执行任务 – 更新下列条目中从开头起至含有“center [513, 185].”的那一行为止（含该行）的各行：将“source”替换为“destination”，其余内容保持不变，仅输出这些行。

[数据行]
====================
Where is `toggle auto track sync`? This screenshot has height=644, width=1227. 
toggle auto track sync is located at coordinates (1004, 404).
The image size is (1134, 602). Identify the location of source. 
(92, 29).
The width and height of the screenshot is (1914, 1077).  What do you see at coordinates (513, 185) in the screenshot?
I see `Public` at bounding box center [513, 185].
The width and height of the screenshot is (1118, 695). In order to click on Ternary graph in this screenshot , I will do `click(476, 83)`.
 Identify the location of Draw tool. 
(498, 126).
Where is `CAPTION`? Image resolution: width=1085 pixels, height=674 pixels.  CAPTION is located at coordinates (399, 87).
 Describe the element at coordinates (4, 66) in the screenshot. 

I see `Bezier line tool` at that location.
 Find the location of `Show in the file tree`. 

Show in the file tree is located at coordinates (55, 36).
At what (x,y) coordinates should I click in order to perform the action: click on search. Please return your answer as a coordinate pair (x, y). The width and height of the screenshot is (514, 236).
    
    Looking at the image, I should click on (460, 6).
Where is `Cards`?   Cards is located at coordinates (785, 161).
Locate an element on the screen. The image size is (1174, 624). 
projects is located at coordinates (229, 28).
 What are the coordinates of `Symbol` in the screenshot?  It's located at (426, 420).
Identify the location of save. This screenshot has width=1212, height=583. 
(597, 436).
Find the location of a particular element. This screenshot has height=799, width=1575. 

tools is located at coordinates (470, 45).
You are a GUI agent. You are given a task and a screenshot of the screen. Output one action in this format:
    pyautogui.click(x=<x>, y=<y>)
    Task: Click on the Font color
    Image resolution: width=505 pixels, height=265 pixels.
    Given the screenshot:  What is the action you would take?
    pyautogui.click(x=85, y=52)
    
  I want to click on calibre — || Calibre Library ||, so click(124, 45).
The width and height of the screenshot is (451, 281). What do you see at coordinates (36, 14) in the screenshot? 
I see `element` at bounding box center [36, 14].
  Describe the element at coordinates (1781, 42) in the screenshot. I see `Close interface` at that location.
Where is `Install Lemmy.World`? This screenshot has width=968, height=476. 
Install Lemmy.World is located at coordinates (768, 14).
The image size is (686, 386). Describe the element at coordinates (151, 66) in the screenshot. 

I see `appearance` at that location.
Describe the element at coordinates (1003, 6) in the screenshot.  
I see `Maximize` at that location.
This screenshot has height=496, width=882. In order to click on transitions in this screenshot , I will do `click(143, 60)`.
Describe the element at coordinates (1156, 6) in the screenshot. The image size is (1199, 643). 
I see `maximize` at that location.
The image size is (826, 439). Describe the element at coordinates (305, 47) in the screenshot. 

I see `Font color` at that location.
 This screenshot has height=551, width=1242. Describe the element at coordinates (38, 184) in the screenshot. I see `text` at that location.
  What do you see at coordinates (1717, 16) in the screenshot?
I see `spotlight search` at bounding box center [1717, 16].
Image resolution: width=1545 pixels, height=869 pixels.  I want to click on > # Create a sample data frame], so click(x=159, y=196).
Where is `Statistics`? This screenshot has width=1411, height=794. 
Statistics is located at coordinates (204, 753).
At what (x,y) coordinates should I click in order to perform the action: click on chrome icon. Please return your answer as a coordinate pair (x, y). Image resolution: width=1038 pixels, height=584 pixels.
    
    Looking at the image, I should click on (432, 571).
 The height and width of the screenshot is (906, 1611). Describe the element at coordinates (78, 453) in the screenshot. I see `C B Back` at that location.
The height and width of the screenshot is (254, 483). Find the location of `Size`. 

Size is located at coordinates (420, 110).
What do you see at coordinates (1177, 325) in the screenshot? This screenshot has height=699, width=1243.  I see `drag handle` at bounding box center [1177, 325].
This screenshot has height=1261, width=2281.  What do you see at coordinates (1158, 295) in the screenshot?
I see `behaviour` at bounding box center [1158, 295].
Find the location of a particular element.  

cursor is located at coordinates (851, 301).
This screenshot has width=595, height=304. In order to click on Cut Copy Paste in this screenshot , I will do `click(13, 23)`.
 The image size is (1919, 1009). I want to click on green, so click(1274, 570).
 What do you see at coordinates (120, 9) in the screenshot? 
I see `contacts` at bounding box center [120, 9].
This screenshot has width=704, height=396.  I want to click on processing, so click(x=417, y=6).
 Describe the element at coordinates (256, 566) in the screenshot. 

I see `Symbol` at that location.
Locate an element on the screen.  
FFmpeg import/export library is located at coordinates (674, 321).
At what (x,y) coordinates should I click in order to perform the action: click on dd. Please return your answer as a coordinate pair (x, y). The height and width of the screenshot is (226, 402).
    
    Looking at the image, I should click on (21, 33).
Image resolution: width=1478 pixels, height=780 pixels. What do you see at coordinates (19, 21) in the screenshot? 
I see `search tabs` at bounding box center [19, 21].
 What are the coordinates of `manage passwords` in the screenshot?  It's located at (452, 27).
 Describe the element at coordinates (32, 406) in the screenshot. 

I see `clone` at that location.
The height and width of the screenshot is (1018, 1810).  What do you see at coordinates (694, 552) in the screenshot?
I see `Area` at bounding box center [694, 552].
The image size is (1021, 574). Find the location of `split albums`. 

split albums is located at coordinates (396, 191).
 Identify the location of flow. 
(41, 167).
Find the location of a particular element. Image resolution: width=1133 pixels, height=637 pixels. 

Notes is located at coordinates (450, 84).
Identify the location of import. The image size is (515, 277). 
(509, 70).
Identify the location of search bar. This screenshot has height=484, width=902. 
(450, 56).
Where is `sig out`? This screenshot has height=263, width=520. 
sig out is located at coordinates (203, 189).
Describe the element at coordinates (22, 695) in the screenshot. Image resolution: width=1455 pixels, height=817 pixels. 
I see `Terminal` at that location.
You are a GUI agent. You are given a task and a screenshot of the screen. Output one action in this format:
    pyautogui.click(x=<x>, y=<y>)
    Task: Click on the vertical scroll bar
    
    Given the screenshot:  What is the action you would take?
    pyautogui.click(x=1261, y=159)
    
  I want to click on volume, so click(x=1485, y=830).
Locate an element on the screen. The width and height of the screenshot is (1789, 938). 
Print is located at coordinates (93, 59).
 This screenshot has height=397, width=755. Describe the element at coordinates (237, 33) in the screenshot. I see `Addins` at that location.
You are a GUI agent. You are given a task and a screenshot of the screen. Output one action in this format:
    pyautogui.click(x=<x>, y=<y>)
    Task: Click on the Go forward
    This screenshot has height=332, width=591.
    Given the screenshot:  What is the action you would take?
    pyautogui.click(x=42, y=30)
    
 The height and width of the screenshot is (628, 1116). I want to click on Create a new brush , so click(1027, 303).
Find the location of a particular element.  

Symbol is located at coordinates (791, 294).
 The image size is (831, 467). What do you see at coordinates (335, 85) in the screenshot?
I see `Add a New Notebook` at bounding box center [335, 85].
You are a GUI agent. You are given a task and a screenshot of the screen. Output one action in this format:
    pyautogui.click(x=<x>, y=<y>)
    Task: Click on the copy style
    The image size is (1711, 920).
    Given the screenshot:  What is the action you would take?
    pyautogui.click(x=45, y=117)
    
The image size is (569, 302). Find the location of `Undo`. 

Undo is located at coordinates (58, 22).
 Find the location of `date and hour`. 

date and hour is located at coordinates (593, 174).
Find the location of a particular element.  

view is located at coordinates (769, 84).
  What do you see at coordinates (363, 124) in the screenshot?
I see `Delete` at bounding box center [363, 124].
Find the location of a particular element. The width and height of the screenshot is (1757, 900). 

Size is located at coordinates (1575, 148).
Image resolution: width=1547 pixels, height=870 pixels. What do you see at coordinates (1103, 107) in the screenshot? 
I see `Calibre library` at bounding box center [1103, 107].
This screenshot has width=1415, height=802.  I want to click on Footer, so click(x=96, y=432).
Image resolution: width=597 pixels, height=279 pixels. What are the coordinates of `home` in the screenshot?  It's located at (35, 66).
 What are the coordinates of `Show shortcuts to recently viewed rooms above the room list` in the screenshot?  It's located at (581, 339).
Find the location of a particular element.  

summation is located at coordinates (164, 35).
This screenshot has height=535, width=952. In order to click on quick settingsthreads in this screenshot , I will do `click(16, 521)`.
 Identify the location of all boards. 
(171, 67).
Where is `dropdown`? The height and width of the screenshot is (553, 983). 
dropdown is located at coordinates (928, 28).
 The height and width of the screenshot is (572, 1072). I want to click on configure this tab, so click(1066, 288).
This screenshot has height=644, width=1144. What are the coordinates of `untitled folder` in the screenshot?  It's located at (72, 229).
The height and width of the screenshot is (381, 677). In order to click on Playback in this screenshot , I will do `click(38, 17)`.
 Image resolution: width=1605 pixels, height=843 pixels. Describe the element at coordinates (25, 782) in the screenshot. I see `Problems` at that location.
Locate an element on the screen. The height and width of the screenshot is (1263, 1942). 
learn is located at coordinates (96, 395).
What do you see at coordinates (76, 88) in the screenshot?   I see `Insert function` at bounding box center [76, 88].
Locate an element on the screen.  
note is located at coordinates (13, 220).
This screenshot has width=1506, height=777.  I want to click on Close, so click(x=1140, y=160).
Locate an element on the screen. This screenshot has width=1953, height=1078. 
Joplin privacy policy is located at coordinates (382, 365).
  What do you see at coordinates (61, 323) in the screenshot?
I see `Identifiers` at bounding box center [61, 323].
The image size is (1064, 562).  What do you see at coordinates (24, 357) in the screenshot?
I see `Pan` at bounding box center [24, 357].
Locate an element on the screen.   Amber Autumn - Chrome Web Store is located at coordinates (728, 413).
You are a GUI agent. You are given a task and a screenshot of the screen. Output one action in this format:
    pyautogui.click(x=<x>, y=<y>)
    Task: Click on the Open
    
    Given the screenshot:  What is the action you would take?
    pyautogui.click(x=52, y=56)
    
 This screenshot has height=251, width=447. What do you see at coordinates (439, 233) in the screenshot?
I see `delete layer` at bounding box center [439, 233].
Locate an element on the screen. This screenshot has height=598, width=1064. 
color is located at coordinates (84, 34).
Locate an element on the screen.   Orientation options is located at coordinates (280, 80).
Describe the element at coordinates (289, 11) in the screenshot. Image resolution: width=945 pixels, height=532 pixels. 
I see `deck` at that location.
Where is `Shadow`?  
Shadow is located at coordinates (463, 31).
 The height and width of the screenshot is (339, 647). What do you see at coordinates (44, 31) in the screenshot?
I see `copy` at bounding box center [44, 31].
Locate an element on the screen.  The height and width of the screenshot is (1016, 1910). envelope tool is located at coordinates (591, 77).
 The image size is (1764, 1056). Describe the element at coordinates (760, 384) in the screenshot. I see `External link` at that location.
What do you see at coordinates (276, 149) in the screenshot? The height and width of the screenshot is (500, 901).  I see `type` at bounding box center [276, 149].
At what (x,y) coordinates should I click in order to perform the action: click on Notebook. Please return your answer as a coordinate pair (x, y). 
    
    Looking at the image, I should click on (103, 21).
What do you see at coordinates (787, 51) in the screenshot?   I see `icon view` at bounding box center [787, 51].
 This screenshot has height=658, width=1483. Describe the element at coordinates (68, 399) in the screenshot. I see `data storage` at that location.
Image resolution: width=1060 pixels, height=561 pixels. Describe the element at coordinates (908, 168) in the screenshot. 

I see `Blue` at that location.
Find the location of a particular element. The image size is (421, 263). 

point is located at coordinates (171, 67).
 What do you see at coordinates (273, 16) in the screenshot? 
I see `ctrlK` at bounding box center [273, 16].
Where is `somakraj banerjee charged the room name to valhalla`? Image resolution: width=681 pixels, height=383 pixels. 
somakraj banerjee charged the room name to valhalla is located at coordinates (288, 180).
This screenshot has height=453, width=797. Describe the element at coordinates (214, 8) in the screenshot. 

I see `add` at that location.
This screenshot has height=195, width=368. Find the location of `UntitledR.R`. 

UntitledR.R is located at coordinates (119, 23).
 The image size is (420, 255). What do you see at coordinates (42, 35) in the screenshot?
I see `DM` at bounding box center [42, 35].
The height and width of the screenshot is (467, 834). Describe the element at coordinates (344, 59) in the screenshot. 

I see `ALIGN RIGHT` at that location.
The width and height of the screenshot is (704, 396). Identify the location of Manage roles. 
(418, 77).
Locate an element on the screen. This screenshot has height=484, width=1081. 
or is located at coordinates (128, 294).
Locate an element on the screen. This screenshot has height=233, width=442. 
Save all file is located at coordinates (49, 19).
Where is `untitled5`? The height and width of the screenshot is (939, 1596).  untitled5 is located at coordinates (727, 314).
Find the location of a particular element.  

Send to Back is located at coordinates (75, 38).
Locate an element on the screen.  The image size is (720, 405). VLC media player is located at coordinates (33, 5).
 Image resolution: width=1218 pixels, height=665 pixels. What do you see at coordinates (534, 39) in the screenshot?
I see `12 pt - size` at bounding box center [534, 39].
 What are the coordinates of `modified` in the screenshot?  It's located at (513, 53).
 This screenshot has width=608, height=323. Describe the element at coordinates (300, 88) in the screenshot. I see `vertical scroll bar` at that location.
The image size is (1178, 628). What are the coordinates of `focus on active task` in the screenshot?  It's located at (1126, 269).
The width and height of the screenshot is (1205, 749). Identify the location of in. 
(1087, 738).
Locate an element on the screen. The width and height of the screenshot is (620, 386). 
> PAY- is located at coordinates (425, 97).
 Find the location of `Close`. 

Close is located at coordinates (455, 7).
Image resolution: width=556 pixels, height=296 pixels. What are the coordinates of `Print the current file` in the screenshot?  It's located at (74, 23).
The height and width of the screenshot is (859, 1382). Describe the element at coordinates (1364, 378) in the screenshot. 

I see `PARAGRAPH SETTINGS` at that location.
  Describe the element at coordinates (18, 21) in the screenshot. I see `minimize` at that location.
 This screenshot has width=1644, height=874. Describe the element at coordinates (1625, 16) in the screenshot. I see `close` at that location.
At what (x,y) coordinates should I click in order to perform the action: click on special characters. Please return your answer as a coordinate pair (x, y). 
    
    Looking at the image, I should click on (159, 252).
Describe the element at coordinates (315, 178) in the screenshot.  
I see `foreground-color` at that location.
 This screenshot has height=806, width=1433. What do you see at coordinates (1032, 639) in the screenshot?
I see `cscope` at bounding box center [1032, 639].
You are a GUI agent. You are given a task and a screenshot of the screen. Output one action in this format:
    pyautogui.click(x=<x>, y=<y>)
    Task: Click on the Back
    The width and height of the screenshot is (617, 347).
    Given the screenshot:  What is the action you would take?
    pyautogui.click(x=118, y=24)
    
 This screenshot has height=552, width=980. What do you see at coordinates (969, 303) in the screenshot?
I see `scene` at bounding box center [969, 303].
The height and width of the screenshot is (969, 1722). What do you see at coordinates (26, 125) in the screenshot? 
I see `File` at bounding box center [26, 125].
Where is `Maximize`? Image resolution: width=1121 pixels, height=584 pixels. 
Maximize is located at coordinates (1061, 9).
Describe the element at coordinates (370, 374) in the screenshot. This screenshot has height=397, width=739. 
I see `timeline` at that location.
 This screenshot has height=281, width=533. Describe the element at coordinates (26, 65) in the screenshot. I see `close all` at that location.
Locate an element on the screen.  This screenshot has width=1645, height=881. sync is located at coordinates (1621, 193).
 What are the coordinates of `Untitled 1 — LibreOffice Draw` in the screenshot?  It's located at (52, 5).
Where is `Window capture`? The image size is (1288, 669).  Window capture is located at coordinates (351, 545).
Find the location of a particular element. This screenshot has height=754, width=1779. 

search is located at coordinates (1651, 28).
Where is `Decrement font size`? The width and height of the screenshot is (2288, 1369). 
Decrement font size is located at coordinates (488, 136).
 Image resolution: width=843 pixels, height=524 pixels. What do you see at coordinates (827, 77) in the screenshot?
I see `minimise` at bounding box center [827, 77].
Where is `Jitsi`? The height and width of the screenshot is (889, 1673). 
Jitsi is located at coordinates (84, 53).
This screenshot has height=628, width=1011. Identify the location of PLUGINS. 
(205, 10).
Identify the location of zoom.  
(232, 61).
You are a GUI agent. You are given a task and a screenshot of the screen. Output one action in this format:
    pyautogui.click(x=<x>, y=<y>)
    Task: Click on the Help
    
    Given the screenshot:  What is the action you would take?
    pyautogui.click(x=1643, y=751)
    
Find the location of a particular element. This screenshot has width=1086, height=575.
====================
练习输出 –
Where is `toggle auto track sync`? This screenshot has height=644, width=1227. 
toggle auto track sync is located at coordinates (1004, 404).
The image size is (1134, 602). Identify the location of destination. 
(92, 29).
The width and height of the screenshot is (1914, 1077).  What do you see at coordinates (513, 185) in the screenshot?
I see `Public` at bounding box center [513, 185].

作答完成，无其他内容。